*Data shown*
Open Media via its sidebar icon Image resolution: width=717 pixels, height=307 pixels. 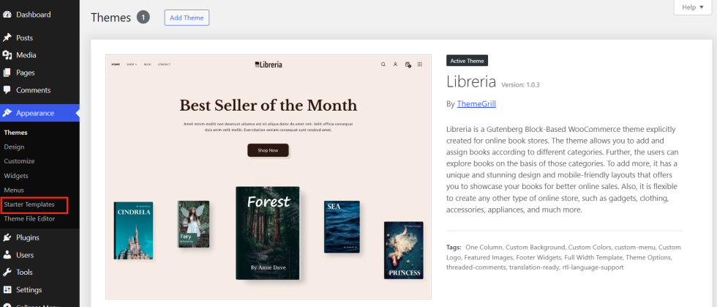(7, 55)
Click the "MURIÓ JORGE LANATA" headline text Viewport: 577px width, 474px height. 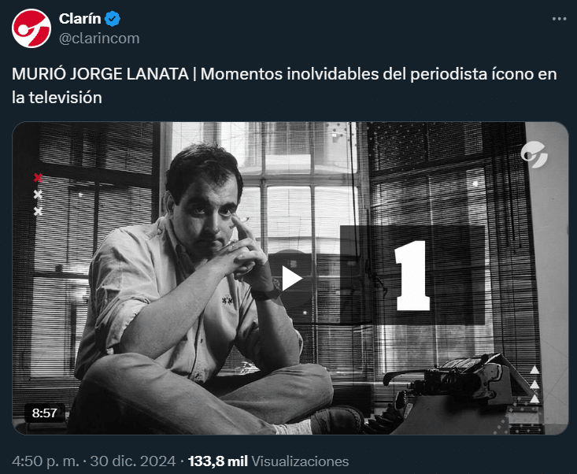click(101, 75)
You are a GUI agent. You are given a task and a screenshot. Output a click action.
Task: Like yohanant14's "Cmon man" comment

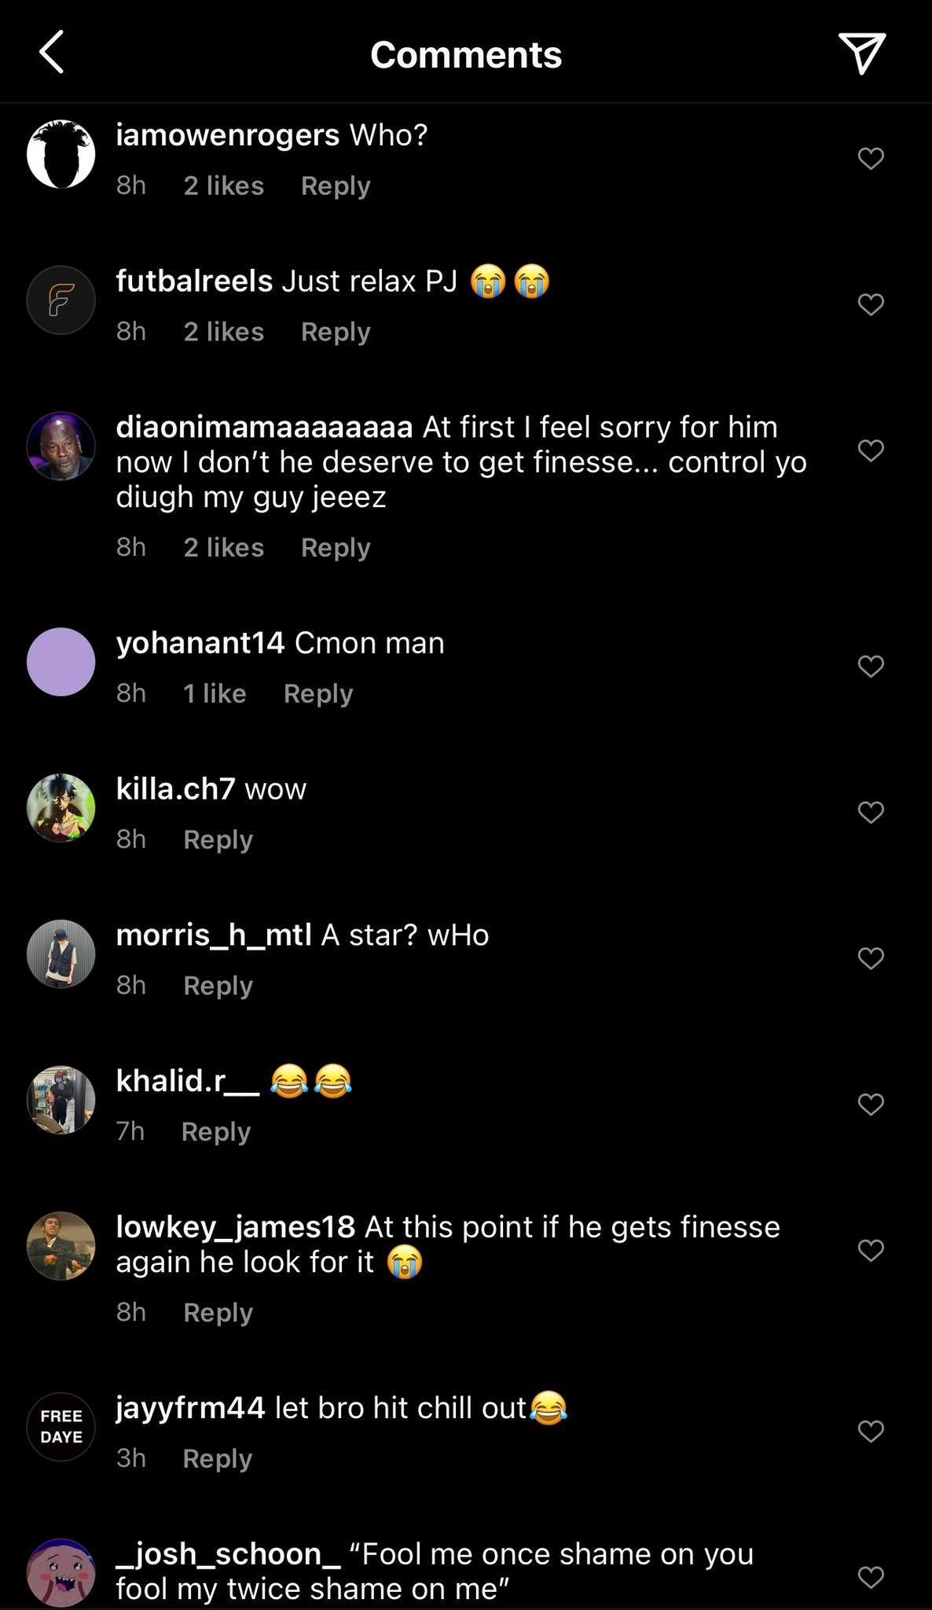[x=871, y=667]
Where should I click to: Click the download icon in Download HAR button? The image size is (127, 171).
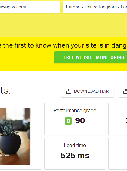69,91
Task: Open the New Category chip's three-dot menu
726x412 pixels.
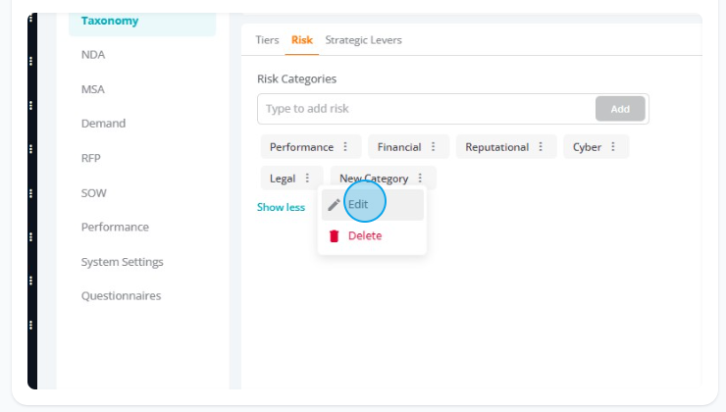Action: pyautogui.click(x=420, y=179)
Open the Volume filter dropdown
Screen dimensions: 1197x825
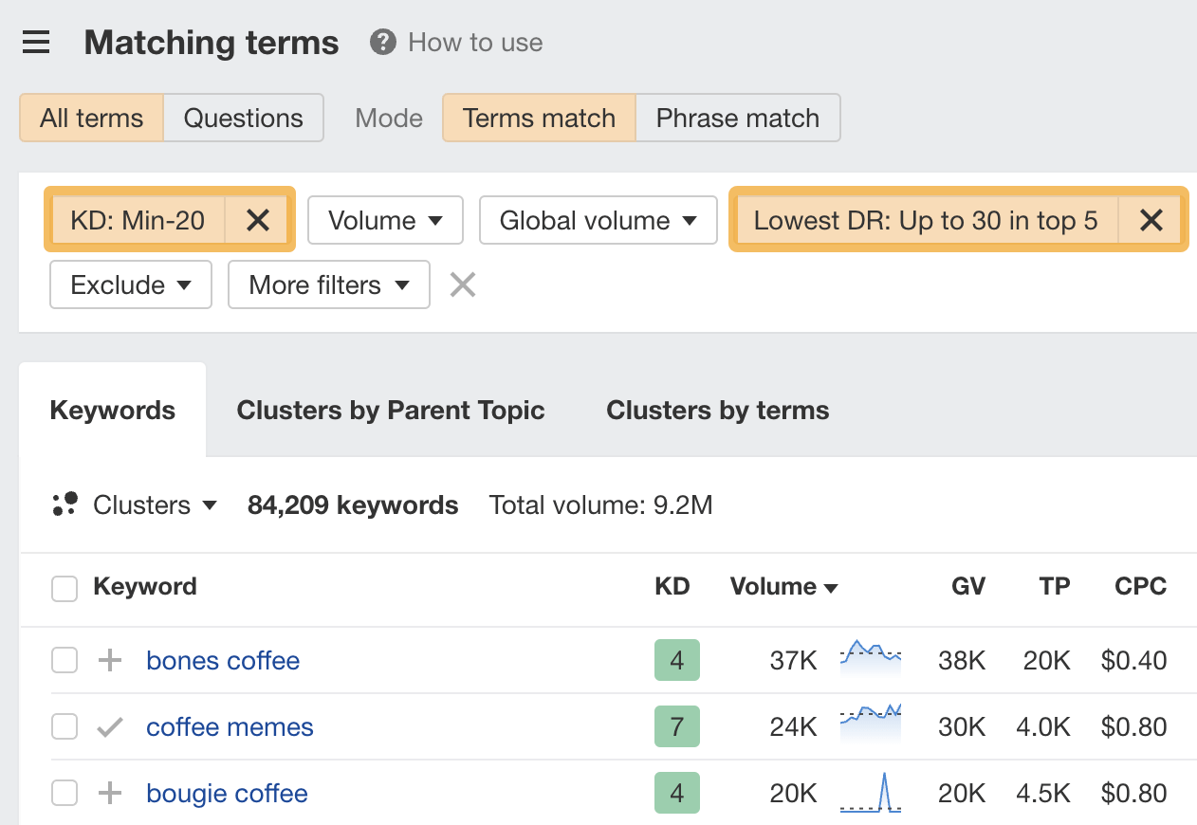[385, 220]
...
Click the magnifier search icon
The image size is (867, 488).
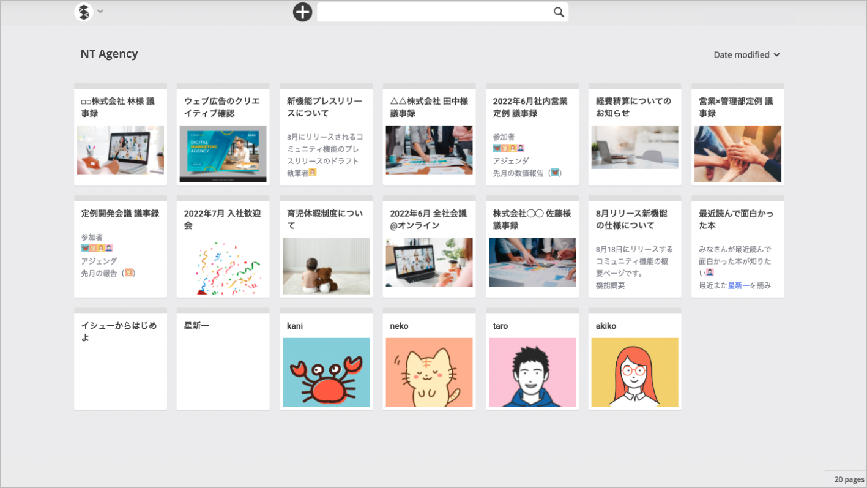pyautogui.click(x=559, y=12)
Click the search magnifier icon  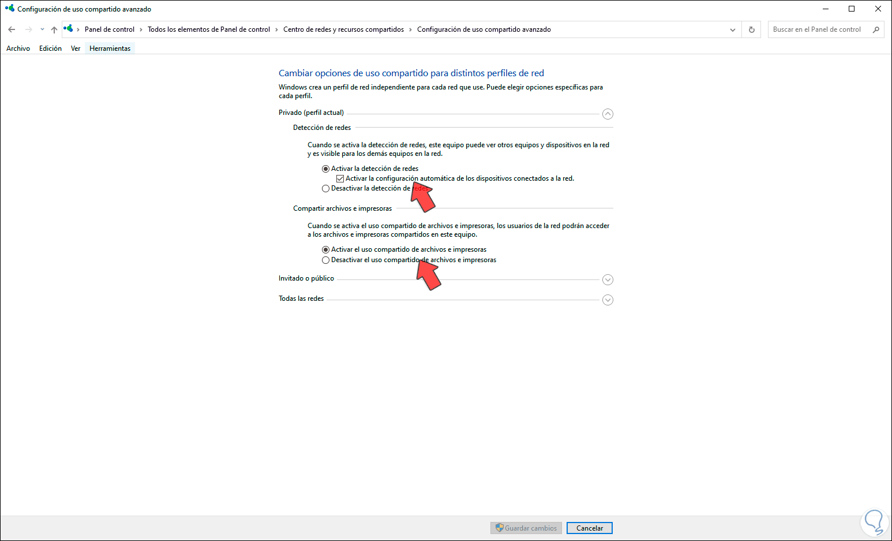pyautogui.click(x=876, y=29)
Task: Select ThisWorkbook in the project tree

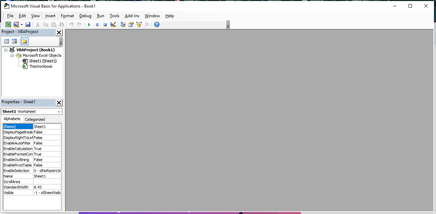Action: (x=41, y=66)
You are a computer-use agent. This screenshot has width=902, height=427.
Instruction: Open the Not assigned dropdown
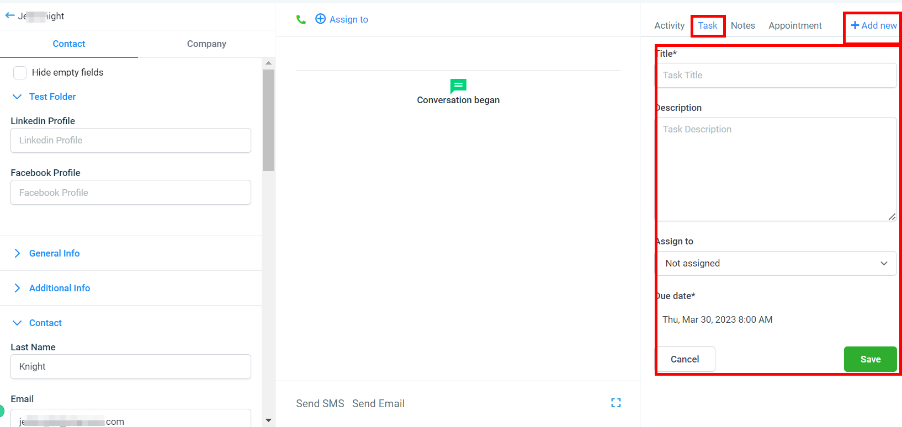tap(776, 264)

*Work item*
Look through the data and show every line containing "agent".

*Task solution*
You are a GUI agent. You are given a task and a screenshot. Output a click action.
You are a computer-use agent. This screenshot has width=902, height=427.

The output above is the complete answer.